Now that Syriza have had the chance to get their feet under the desk, it is inevitable that Greece, and possibly the whole Eurozone, will face an unmitigated economic disaster. Here’s why:
- Tax collection is down 40% in January, in a country where the head of the tax department faces death threats for chasing unpaid taxes
- The new government are demanding to renegotiate debt terms, Germany is having none of it
- The new government has immediately built a reputation for being anti-business by halting the Eldorado mining project, shunning foreign capital
- The new government has re-hired sacked government workers and increased the minimum wage
- Bank deposits have reached 2012 lows as depositors pulled out over 7 Billion euros in January
- Spain’s anti-austerity party Podemos looks set to win the next election, to be held by the end of 2015
What this points to is businesses quitting the country (particularly shipping), less disciplined Government spending, and weaker tax collection.
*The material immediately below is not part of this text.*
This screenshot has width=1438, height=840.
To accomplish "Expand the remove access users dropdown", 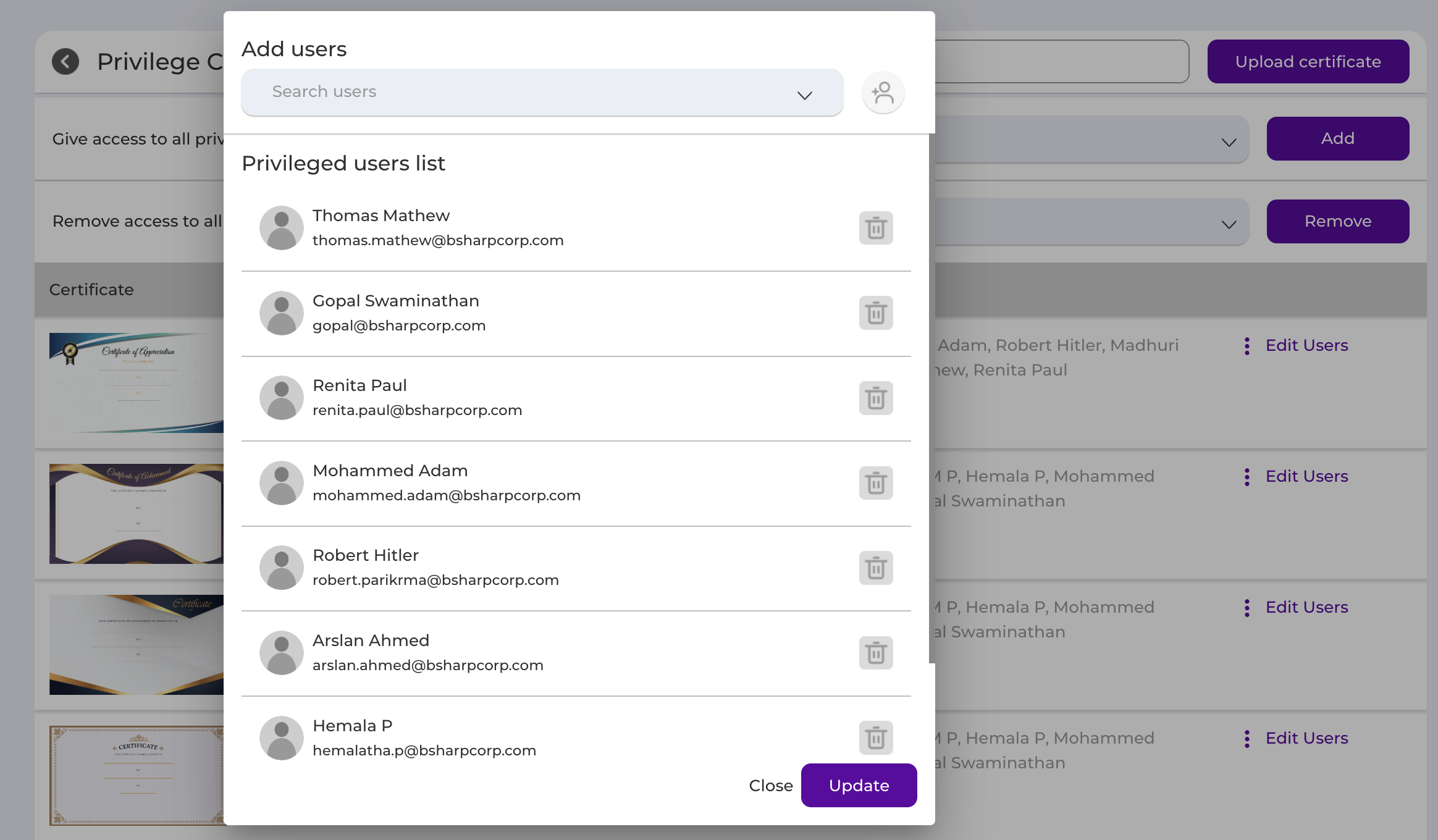I will tap(1092, 222).
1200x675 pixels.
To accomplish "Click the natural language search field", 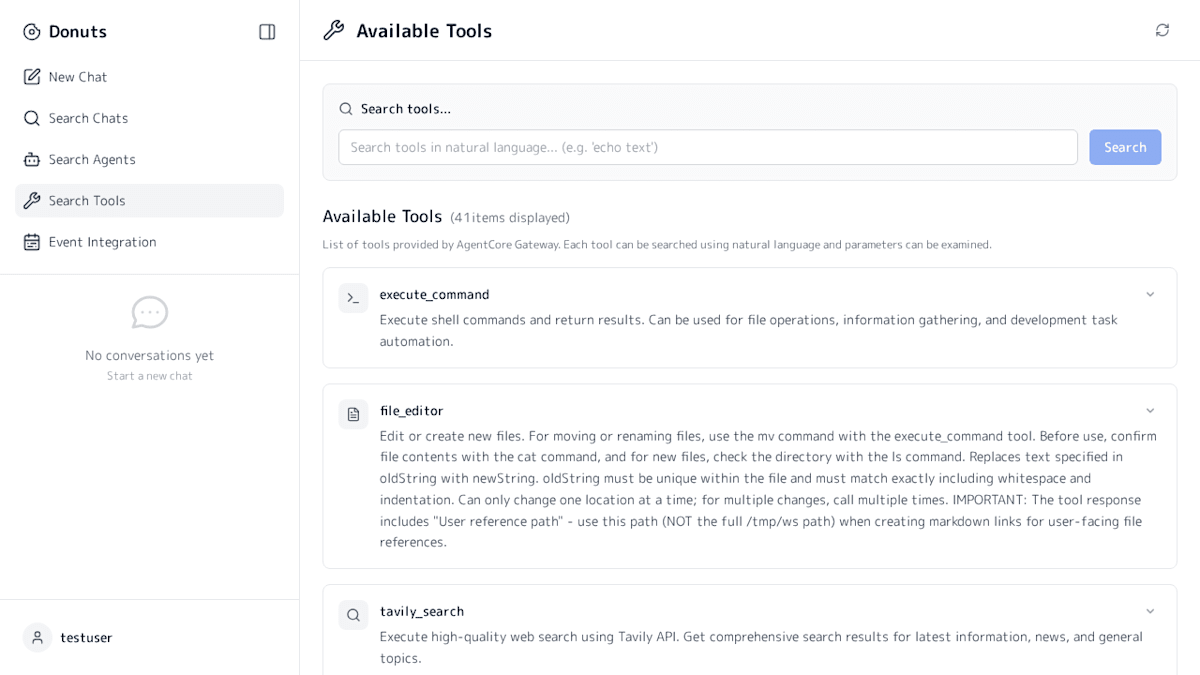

This will lead to an unbalanced budget, and without bailouts from the EU, the country will go bankrupt. The Eurozone can’t set a precedent for debt renegotiation otherwise Spain will follow. Their only option will be to try and ally with Russia. Who knows what will happen after that.
I think it will be a while before the fundamentals reach Australia, but the Eurozone accounts for 23% of global economic activity. The first thing I suspect will happen is a stock market collapse in the Eurozone with other markets to soon follow as investors are spooked. So I’m staying in cash.